# Employer Name Changed after successful Assessment of ACS



## mojmoj (Sep 8, 2014)

Hi All,

As per the below screenshot, I successfully got assessment from ACS with last employer name (XYZ Telecom Integrated Solutions)









But last month, the employer name is changed from *XYZ Telecom Integrated Solutions* to *XYZ Technologies*.

As per the above screenshot, in order to get maximum marks of employment, I want to submit EOI with the last employer as XYZ Telecom Integrated Solutions because it is my current employer but its name has been changed.

So what should I do? What should I write while submitting EOI as per the below screenshot?









Should I write XYZ Telecom Integrated Solutions (as per assessment document I received) or should I write the new name XYZ Technologies (in order to get maximum points by covering the period of last 4 months).

Moreover, I've also left Date to blank as I'm still working in the same company XYZ Technologies (XYZ Telecom Integrated Solutions).


----------



## TheExpatriate (Feb 7, 2014)

do you have any official document, even a press release from a reputable news website with this change?


----------



## enzee (Nov 30, 2013)

mojmoj said:


> Hi All,
> 
> As per the below screenshot, I successfully got assessment from ACS with last employer name (XYZ Telecom Integrated Solutions)
> 
> ...


I believe getting any official news update via press release/email/notice within the company can work also it would be good if you can get a reference letter written on the new Letter head of the company stating your job duties AND stating that FORMERLY company was known as XYZ Telecom Integrated Solutions 

In my opinion the above solution would work


----------



## mojmoj (Sep 8, 2014)

TheExpatriate said:


> do you have any official document, even a press release from a reputable news website with this change?


I can provide officially verifiable document upon request.


----------



## mojmoj (Sep 8, 2014)

enzee said:


> I believe getting any official news update via press release/email/notice within the company can work also it would be good if you can get a reference letter written on the new Letter head of the company stating your job duties AND stating that FORMERLY company was known as XYZ Telecom Integrated Solutions
> 
> In my opinion the above solution would work


I can provide official document that can be verified from our HR and head office as well.
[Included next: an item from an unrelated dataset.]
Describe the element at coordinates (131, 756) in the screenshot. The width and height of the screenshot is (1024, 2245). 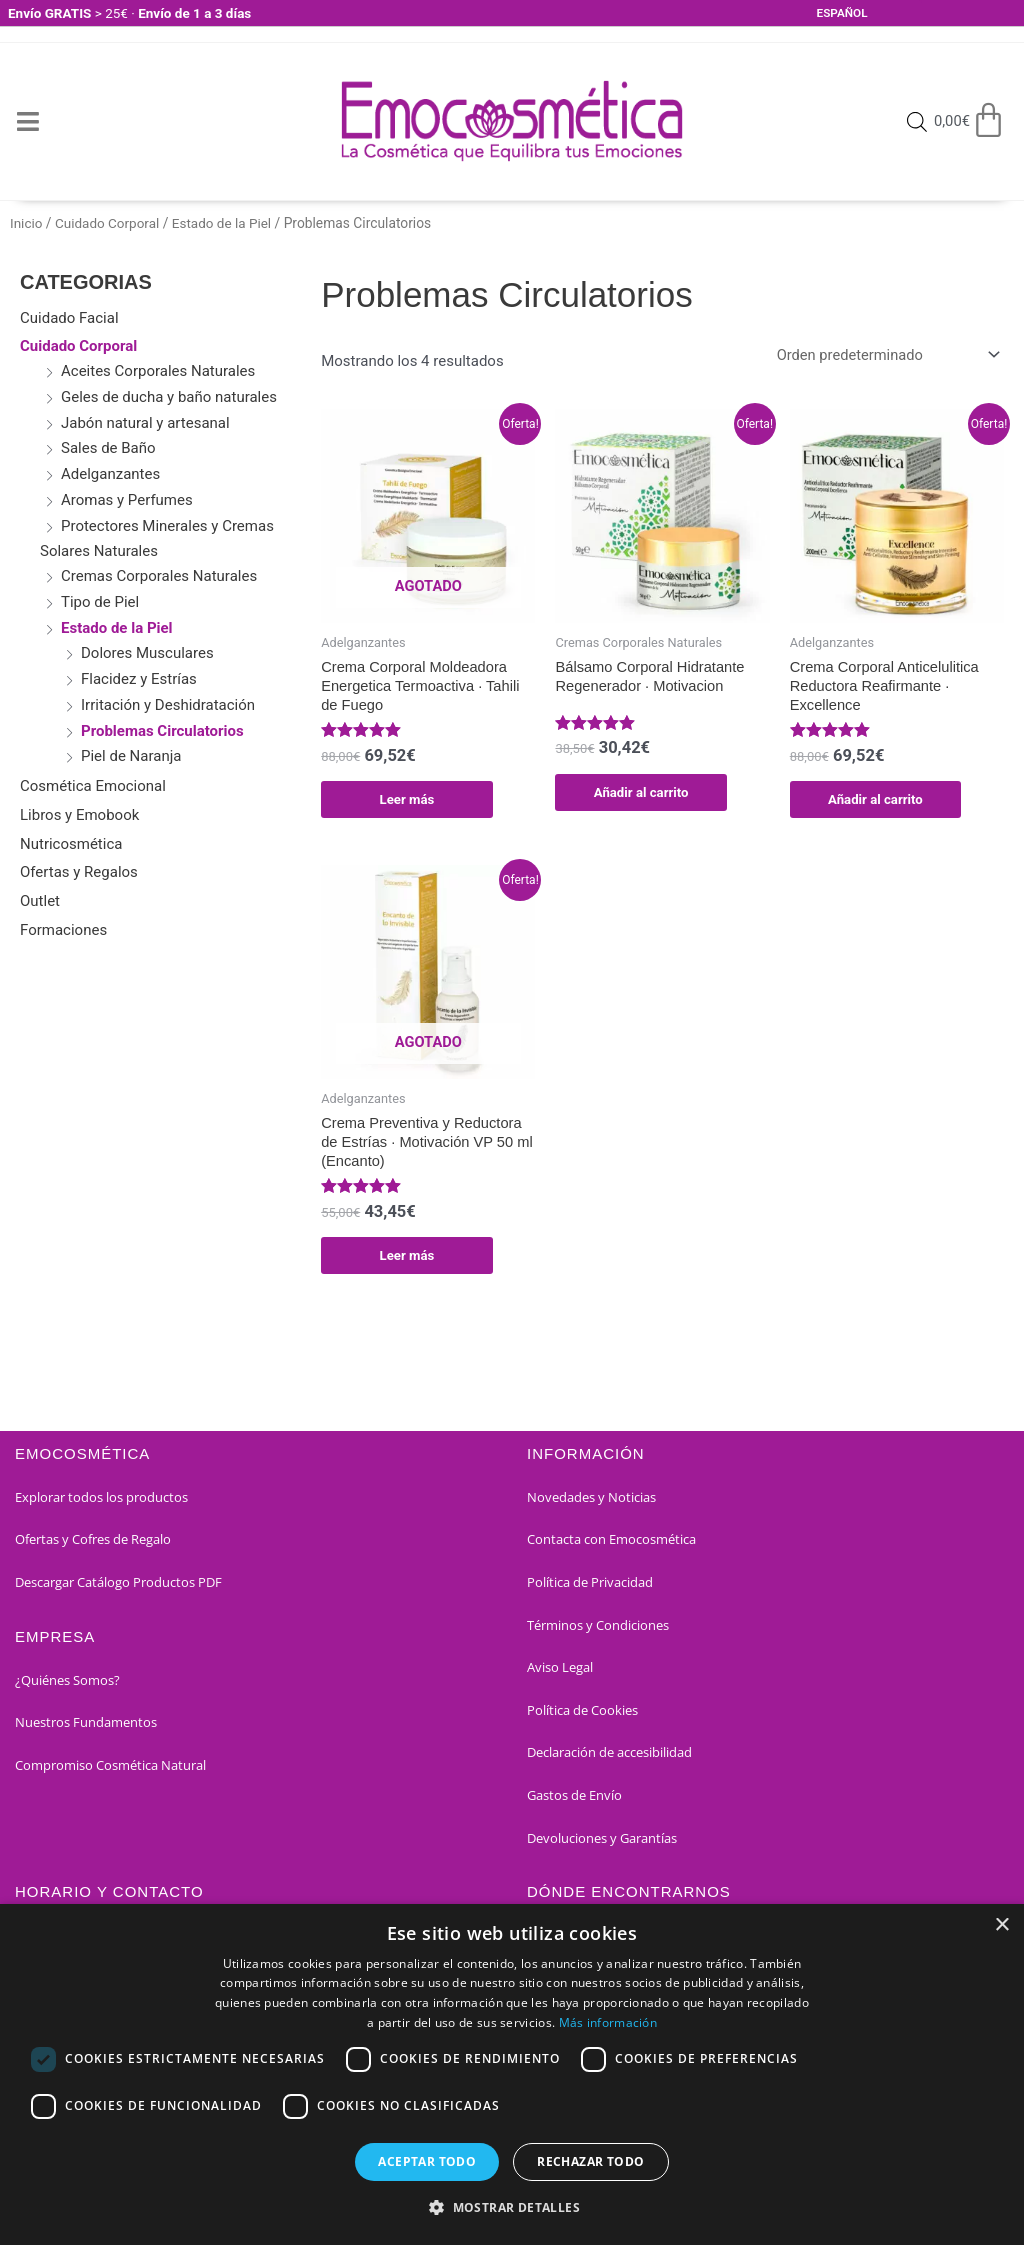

So based on this circumstance, should I write the new name on EOI form (XYZ Technologies) or the old name (XYZ Telecom Integrated Solutions). Furthermore, may I also leave Date to blank as I'm working with that company right now?


----------



## TheExpatriate (Feb 7, 2014)

mojmoj said:


> I can provide officially verifiable document upon request.


then apply EOI with the old name to match ACS, by the time visa application is due you will need a fresh letter, it will be in the new name, throw in a document explaining the name change, and that's it


----------



## mojmoj (Sep 8, 2014)

TheExpatriate said:


> then apply EOI with the old name to match ACS, by the time visa application is due you will need a fresh letter, it will be in the new name, throw in a document explaining the name change, and that's it


dear, I've a concern here. As per the actual circumstances, the company name has already been changed. So I think that I should write the new name XYZ Technologies instead of XYZ Telecom Integrated Solutions.

Furthermore, someone also suggested me write just *XYZ *only instead of XYZ Technologies or Telecom Integrated Solutions.

dear, what is your expert opinion?


----------